▶ **EXCERPTED DATA**

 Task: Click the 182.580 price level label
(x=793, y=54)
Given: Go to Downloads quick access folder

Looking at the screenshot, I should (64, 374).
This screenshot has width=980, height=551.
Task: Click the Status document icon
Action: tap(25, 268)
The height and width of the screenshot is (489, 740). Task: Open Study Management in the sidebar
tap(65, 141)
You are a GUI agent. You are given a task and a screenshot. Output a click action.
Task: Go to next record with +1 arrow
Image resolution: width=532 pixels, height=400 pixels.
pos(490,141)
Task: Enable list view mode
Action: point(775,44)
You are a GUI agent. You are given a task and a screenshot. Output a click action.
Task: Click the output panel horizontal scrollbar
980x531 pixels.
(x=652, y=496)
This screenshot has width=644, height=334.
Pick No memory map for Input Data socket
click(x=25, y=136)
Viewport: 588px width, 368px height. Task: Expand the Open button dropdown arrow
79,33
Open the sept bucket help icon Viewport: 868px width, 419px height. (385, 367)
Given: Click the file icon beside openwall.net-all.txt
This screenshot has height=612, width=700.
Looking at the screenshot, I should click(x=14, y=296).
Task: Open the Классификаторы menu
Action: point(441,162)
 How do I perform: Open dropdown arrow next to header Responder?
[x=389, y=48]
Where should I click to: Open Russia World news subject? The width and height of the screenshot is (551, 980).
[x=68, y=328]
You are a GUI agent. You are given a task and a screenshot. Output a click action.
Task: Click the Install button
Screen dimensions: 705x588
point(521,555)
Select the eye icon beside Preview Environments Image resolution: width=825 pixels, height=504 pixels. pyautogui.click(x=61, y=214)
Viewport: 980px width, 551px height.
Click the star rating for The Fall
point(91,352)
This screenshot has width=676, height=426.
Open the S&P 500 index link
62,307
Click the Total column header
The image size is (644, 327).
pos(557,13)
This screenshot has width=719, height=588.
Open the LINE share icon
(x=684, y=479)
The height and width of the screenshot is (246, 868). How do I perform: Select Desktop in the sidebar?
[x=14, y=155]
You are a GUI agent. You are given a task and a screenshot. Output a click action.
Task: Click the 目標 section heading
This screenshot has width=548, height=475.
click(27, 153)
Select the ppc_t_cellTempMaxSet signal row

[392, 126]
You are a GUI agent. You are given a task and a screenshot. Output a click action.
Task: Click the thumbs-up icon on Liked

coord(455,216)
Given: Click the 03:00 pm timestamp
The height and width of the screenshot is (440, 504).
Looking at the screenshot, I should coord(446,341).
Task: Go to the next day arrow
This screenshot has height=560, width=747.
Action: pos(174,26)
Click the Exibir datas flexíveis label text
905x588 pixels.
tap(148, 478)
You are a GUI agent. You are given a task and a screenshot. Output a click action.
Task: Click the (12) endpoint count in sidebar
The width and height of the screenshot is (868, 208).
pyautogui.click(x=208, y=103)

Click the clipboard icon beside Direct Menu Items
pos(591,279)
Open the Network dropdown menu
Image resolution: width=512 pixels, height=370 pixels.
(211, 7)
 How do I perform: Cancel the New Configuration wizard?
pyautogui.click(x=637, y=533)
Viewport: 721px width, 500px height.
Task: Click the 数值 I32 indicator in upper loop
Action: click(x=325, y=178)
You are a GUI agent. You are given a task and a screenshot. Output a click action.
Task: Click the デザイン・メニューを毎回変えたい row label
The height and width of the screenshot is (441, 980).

▶ **TO DO**
Reproduce each line of the data without any change.

▶ **WRITTEN RESPONSE**
 Task: Click the 182.580 price level label
(x=793, y=54)
Given: Go to Downloads quick access folder

Looking at the screenshot, I should (64, 374).
This screenshot has width=980, height=551.
Task: Click the Status document icon
Action: tap(25, 268)
The height and width of the screenshot is (489, 740). Task: Open Study Management in the sidebar
tap(65, 141)
You are a GUI agent. You are given a task and a screenshot. Output a click action.
Task: Go to next record with +1 arrow
Image resolution: width=532 pixels, height=400 pixels.
pos(490,141)
Task: Enable list view mode
Action: point(775,44)
You are a GUI agent. You are given a task and a screenshot. Output a click action.
Task: Click the output panel horizontal scrollbar
980x531 pixels.
(x=652, y=496)
This screenshot has width=644, height=334.
Pick No memory map for Input Data socket
click(x=25, y=136)
Viewport: 588px width, 368px height. Task: Expand the Open button dropdown arrow
79,33
Open the sept bucket help icon Viewport: 868px width, 419px height. (385, 367)
Given: Click the file icon beside openwall.net-all.txt
This screenshot has height=612, width=700.
Looking at the screenshot, I should click(x=14, y=296).
Task: Open the Классификаторы menu
Action: point(441,162)
 How do I perform: Open dropdown arrow next to header Responder?
[x=389, y=48]
Where should I click to: Open Russia World news subject? The width and height of the screenshot is (551, 980).
[x=68, y=328]
You are a GUI agent. You are given a task and a screenshot. Output a click action.
Task: Click the Install button
Screen dimensions: 705x588
point(521,555)
Select the eye icon beside Preview Environments Image resolution: width=825 pixels, height=504 pixels. pyautogui.click(x=61, y=214)
Viewport: 980px width, 551px height.
Click the star rating for The Fall
point(91,352)
This screenshot has width=676, height=426.
Open the S&P 500 index link
62,307
Click the Total column header
The image size is (644, 327).
pos(557,13)
This screenshot has width=719, height=588.
Open the LINE share icon
(x=684, y=479)
The height and width of the screenshot is (246, 868). How do I perform: Select Desktop in the sidebar?
[x=14, y=155]
You are a GUI agent. You are given a task and a screenshot. Output a click action.
Task: Click the 目標 section heading
This screenshot has width=548, height=475.
click(27, 153)
Select the ppc_t_cellTempMaxSet signal row

[392, 126]
You are a GUI agent. You are given a task and a screenshot. Output a click action.
Task: Click the thumbs-up icon on Liked

coord(455,216)
Given: Click the 03:00 pm timestamp
The height and width of the screenshot is (440, 504).
Looking at the screenshot, I should coord(446,341).
Task: Go to the next day arrow
This screenshot has height=560, width=747.
Action: pos(174,26)
Click the Exibir datas flexíveis label text
905x588 pixels.
tap(148, 478)
You are a GUI agent. You are given a task and a screenshot. Output a click action.
Task: Click the (12) endpoint count in sidebar
The width and height of the screenshot is (868, 208).
pyautogui.click(x=208, y=103)

Click the clipboard icon beside Direct Menu Items
pos(591,279)
Open the Network dropdown menu
Image resolution: width=512 pixels, height=370 pixels.
(211, 7)
 How do I perform: Cancel the New Configuration wizard?
pyautogui.click(x=637, y=533)
Viewport: 721px width, 500px height.
Task: Click the 数值 I32 indicator in upper loop
Action: click(x=325, y=178)
You are a GUI agent. You are given a task and a screenshot. Output a click action.
Task: Click the デザイン・メニューを毎回変えたい row label
The height and width of the screenshot is (441, 980).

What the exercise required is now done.